Park Elliot Dietz (born August 13, 1948) is a forensic psychiatrist who has consulted or testified in many of the highest-profile US criminal cases, including those of spousal killer Betty Broderick, mass murderer Jared Lee Loughner, and serial killers Joel Rifkin, Arthur Shawcross, Jeffrey Dahmer, Ted Kaczynski, Richard Kuklinski, the D.C. sniper attacks, and William Bonin.

He came to national prominence in 1982 during his five days of testimony as the prosecution's expert witness in the trial of John Hinckley Jr., for his attempted assassination of President Reagan on March 30, 1981. Then an assistant professor of psychiatry at Harvard Medical School, Dietz testified that at the time of the shooting, Hinckley knew what he was doing, knew it was wrong, and had the capacity to control his behavior thus was not legally insane. He heads a forensic consulting firm, Park Dietz & Associates.

Dietz was born on August 13, 1948, and raised in Camp Hill, Pennsylvania, a suburb of Harrisburg. His mother, Marjorie Dietz, who had trained as a nurse and did hospital volunteer work including activities at a local mental institution. His father, Raymond Dietz, was a physician, as was Dietz's grandfather.

Dietz graduated from Camp Hill High School in 1966 and that same year enrolled at Cornell University to major in Psychology and Biology. He was a member of Cornell's Theta Delta Chi fraternity. In 1970 he graduated with an A.B. cum laude in Psychology, and was a Phi Beta Kappa.

In 1970, Dietz received a senatorial scholarship to study at the University of Pittsburgh School of Medicine, transferring in 1972 to Johns Hopkins University. There, he was among a handful of students in the M.D.-Ph.D. Program in Behavioral Sciences funded by the National Institute of General Medical Sciences and the Grant Foundation of New York. From 1972-1975, while completing medical school and course requirements for a Ph.D. in Social Relations, Dietz also earned a Master of Public Health (MPH) degree.

Dietz worked with the school's noted public health professor Susan Baker on a study of drowning cases and their prevention and epidemiology, using the Haddon Matrix paradigm to categorize specific prevention measures for specific injuries. In 2012, Baker wrote that Dietz, "later applied the Matrix to the problem of rape, showing its value in formulating approaches to intentional injury ... and the Haddon Matrix probably played a role in his development of an entire industry addressed to workplace violence prevention."

After completing his residency in general psychiatry at Johns Hopkins in 1977 and fellowship in forensic psychiatry at the University of Pennsylvania in 1978, Dietz began teaching at Harvard Medical School, where at age 29 he was the school's youngest assistant professor. While teaching at Harvard, Dietz also was the director of forensic psychiatry at Bridgewater State Hospital, a facility for the criminally insane in Bridgewater, Massachusetts.

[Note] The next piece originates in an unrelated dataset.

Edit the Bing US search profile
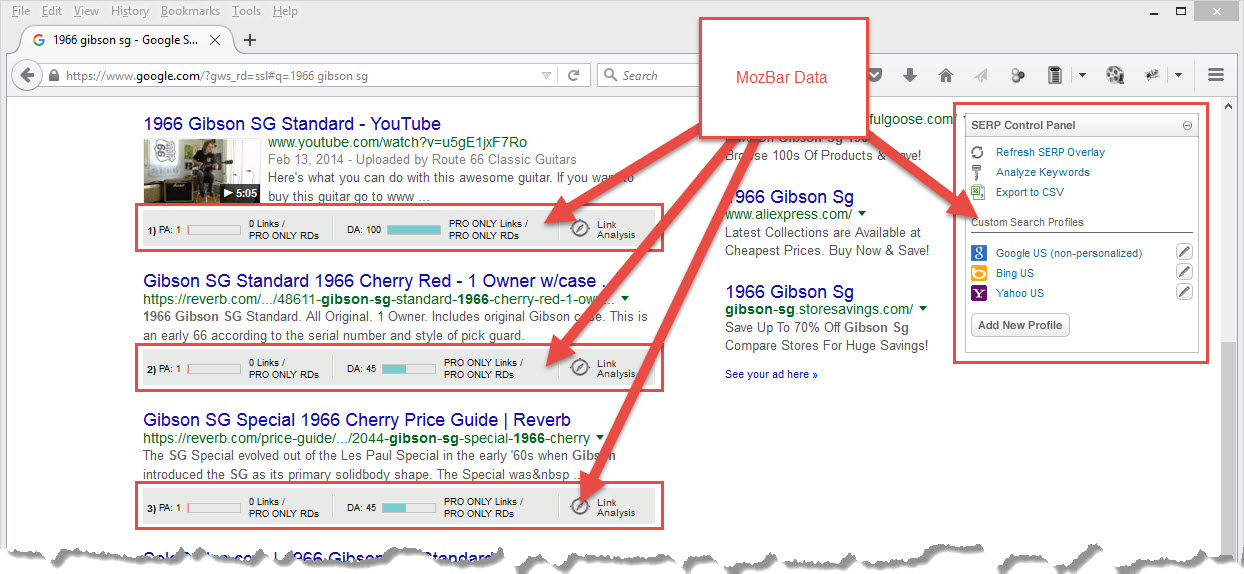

After four years at Harvard, Dietz became an associate professor at the University of Virginia in 1982, teaching law, behavioral medicine, and psychiatry at the UVA School of Law while also being the medical director at UVA's Institute of Law, Psychiatry and Public Policy. He taught on the Charlottesville campus for six years, and was promoted to Professor of Law in the School of Law and Professor of Behavioral Medicine and Psychiatry in the School of Medicine.